• **Aim**
Arrange the records starting at the line containing "1568x717 pixels. How" and ending at the end of the records as a two-column CSV with the headers task and location. Give one row per record, with its text under task and its answer under location, each field in quotation marks and line breaks replaced by spaces.

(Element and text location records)
____________________
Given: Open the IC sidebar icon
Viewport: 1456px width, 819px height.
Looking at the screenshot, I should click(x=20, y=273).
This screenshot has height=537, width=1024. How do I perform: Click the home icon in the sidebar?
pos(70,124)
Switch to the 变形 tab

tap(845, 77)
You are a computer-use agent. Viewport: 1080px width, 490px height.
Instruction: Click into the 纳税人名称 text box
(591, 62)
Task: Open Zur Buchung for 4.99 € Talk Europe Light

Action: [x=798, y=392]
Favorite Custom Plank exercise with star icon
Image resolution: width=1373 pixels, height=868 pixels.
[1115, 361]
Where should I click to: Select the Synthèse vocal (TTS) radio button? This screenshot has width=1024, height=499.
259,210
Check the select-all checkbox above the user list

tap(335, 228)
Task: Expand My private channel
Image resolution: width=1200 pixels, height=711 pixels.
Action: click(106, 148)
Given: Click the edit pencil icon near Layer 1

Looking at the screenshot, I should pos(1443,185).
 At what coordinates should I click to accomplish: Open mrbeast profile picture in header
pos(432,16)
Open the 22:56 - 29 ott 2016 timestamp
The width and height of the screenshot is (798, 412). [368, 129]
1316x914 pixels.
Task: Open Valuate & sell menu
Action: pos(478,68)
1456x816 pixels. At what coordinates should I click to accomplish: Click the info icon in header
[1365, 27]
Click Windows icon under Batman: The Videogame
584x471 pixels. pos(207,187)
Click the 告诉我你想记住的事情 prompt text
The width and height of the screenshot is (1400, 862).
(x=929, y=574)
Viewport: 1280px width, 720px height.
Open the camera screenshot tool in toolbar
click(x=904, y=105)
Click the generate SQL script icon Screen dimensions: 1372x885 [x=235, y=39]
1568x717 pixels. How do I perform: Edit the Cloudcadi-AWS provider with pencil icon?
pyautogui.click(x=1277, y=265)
____________________
• **Result of this task**
task,location
"1568x717 pixels. How do I perform: Edit the Cloudcadi-AWS provider with pencil icon?","pyautogui.click(x=1277, y=265)"